I have a data frame which looks like this
Based on column V1, if the input in V1 = 1, it will be assigned to the treatment group and I will therefore take the result of column Yi(1), if the input in V1 = 0, I will take the result of Yi(0).
Ultimately, I need to do this for all 6 columns, V1 to V6. I have done it on V1, but have trouble expanding the function, could a for-loop do the job? My ultimate aim is to input and store all the diff into a data frame.

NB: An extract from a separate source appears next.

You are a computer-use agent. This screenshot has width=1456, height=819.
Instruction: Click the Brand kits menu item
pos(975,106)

t_group <- which(combined_df$V1>0)
c_group <- which(combined_df$V1<=0)
diff <- mean(combined_df$`Yi(1)`[t_group]) - mean(combined_df$`Yi(0)`[c_group])
diff
CodePudding user response:
Untested, but you could do something like this:
Apply your logic as a function to work on one column:
pm <- function(x){
ifelse(df[,x] == 0, df[,"Y1(0)"],
ifelse(df[,x] == 1, df[,"Y1(1)"], "error"))
}
Apply that function to all columns of interest:
sapply(X = 5:10, FUN = pm)
where
X
is a vector of column numbers for V1 to V6,
FUN
is the function where your logic is defined.

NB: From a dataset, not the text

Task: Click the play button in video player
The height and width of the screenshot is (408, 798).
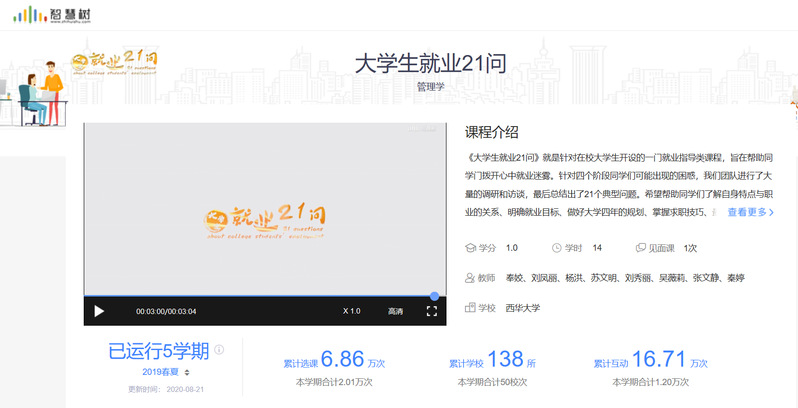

CodePudding user response:
With dplyr
you can try this:
Data
df <- data.frame(Yi0 = 1:10,
Yi1 = 21:30,
V1 = c(1,1,1,1,1,0,0,0,0,0),
V2 = c(0,1,0,1,0,1,0,1,0,1))
Code
df %>%
summarise(across(V1:V2,
~ mean(df %>%
filter(.x == 1) %>%
pull(Yi1), na.rm = T) -
mean(df %>%
filter(.x == 0) %>%
pull(Yi0), na.rm = T)))
For your data you may edit V1:V2
to V1:V6
.
Output
V1 V2
1 15 21